### [What to work on]
Can you reproduce the data below verbatim, starting at the line that contains "coordinates (358, 12)." and stopping after the final line of the data?

### [Records for this task]
===

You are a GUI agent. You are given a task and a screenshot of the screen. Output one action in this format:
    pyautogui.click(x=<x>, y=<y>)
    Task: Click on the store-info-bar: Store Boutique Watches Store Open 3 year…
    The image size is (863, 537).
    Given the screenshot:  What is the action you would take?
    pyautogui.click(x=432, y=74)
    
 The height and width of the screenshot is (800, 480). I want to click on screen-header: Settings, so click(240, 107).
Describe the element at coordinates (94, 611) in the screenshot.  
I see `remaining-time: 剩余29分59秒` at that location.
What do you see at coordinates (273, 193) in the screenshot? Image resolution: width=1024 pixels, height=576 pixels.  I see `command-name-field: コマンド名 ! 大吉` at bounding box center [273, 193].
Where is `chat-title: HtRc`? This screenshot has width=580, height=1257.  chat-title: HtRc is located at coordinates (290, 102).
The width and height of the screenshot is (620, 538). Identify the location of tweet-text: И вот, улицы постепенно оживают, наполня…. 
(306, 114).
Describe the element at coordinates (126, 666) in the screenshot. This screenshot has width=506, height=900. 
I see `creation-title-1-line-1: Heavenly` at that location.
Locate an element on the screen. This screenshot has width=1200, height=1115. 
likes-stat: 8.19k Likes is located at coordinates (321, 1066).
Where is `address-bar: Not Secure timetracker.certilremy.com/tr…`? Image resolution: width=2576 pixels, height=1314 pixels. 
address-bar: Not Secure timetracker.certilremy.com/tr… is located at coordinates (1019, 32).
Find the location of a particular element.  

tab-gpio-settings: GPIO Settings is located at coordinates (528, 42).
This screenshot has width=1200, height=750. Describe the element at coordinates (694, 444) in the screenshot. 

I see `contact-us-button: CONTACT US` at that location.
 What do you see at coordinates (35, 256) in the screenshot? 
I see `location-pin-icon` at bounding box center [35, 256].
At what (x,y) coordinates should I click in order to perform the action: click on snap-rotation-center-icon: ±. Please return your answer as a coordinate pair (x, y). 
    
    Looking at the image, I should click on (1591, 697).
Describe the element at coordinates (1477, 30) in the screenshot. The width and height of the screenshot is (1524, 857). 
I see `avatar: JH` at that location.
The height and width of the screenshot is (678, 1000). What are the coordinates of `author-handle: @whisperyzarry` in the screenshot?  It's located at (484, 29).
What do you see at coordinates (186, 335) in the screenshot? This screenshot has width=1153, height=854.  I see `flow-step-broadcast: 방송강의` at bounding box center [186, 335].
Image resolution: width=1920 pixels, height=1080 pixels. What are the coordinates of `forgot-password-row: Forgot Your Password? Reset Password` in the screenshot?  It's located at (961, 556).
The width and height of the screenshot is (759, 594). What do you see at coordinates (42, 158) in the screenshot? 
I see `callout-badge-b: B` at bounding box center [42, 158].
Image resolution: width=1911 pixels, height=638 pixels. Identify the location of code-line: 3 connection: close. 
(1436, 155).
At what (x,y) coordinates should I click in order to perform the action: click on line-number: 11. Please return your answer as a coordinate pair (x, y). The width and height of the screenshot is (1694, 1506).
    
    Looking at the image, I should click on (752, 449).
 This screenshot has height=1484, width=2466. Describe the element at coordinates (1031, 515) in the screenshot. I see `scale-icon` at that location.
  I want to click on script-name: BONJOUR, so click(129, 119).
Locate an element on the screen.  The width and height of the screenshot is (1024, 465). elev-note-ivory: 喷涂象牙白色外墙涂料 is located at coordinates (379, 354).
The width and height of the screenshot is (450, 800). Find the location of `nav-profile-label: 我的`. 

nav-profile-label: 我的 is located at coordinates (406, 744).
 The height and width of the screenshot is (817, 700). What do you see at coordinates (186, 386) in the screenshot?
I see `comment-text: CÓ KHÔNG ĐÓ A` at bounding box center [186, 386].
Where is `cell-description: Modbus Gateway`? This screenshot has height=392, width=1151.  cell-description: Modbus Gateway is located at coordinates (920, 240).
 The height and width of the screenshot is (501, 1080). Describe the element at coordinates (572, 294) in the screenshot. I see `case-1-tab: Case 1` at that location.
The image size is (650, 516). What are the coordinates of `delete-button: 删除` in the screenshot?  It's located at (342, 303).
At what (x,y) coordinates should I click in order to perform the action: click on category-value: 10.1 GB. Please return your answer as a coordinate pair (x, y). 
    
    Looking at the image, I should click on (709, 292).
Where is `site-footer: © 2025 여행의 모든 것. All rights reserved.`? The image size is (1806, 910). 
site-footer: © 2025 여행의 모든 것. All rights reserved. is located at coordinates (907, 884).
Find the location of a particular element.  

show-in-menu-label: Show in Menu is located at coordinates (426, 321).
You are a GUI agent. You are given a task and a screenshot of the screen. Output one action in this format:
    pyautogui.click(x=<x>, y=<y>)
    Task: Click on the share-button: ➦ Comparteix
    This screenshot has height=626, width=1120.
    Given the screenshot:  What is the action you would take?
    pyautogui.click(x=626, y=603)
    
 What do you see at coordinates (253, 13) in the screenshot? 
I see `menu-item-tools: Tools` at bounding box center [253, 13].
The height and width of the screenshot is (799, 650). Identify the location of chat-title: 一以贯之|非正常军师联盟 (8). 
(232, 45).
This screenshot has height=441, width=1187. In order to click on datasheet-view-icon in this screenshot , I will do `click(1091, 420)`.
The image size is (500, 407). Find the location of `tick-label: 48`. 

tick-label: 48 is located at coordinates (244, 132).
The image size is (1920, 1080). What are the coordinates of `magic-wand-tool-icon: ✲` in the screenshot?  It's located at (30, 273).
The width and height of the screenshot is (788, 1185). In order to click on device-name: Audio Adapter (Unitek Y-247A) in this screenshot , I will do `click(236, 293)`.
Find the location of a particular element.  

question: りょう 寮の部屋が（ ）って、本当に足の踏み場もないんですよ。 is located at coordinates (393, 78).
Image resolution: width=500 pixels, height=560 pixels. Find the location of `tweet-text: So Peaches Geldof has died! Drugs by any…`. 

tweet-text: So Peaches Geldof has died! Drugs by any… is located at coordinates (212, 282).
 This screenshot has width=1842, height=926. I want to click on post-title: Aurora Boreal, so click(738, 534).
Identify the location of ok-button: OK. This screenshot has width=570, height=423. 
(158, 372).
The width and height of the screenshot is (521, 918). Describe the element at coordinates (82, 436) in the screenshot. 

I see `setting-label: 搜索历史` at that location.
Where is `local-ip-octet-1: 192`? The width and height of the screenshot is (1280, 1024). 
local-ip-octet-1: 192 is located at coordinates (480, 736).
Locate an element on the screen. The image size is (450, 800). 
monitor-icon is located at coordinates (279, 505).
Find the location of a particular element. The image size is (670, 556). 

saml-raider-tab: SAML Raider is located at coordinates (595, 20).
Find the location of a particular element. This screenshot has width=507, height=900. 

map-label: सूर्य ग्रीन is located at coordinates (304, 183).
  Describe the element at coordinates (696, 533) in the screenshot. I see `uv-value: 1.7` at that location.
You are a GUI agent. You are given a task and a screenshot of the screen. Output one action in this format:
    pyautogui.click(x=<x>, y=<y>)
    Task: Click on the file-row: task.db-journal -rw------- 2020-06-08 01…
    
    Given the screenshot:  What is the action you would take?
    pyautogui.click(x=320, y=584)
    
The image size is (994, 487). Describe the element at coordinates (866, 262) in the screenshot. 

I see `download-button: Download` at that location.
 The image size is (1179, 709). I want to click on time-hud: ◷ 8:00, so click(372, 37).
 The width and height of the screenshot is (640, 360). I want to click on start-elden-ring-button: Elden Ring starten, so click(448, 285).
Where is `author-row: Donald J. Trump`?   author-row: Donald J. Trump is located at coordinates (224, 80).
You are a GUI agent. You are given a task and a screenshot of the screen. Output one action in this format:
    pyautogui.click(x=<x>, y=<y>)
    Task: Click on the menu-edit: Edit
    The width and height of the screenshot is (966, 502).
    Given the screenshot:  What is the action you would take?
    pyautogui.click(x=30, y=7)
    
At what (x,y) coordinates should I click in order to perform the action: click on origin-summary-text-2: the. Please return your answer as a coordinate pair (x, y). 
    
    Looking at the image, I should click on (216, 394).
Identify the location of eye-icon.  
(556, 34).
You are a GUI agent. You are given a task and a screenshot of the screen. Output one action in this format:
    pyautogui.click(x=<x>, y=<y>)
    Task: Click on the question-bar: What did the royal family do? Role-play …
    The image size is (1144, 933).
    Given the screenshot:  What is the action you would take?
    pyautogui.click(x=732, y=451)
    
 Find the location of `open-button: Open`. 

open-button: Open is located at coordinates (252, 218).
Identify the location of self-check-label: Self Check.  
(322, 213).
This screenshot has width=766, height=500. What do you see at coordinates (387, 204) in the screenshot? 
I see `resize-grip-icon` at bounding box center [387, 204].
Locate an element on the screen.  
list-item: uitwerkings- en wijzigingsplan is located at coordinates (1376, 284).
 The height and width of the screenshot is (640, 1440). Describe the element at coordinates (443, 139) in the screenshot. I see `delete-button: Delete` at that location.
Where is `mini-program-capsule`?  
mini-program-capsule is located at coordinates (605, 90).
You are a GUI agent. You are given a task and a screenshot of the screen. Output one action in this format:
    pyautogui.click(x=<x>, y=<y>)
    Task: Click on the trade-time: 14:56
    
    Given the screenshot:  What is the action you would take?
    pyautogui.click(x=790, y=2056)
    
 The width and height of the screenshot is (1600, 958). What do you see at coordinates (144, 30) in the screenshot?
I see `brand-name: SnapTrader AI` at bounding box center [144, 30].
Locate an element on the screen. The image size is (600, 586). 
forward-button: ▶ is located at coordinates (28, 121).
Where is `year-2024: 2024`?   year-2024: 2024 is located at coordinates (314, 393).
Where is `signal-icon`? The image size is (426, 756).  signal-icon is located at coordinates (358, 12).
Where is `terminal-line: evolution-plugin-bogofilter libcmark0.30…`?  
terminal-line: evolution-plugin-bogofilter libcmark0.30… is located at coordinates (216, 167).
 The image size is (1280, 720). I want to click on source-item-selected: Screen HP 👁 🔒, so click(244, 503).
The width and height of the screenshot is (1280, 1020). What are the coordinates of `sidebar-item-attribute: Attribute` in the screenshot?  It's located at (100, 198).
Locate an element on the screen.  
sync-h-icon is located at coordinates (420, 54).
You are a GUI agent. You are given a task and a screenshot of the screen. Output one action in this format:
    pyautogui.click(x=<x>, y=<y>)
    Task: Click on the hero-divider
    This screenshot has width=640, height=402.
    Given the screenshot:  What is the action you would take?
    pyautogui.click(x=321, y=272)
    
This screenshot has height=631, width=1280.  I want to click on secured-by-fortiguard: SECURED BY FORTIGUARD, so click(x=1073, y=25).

===

### [Exercise answer]
Where is `signal-icon`? The image size is (426, 756).  signal-icon is located at coordinates (358, 12).
Where is `terminal-line: evolution-plugin-bogofilter libcmark0.30…`?  
terminal-line: evolution-plugin-bogofilter libcmark0.30… is located at coordinates (216, 167).
 The image size is (1280, 720). I want to click on source-item-selected: Screen HP 👁 🔒, so click(244, 503).
The width and height of the screenshot is (1280, 1020). What are the coordinates of `sidebar-item-attribute: Attribute` in the screenshot?  It's located at (100, 198).
Locate an element on the screen.  
sync-h-icon is located at coordinates (420, 54).
You are a GUI agent. You are given a task and a screenshot of the screen. Output one action in this format:
    pyautogui.click(x=<x>, y=<y>)
    Task: Click on the hero-divider
    This screenshot has width=640, height=402.
    Given the screenshot:  What is the action you would take?
    pyautogui.click(x=321, y=272)
    
This screenshot has height=631, width=1280.  I want to click on secured-by-fortiguard: SECURED BY FORTIGUARD, so click(x=1073, y=25).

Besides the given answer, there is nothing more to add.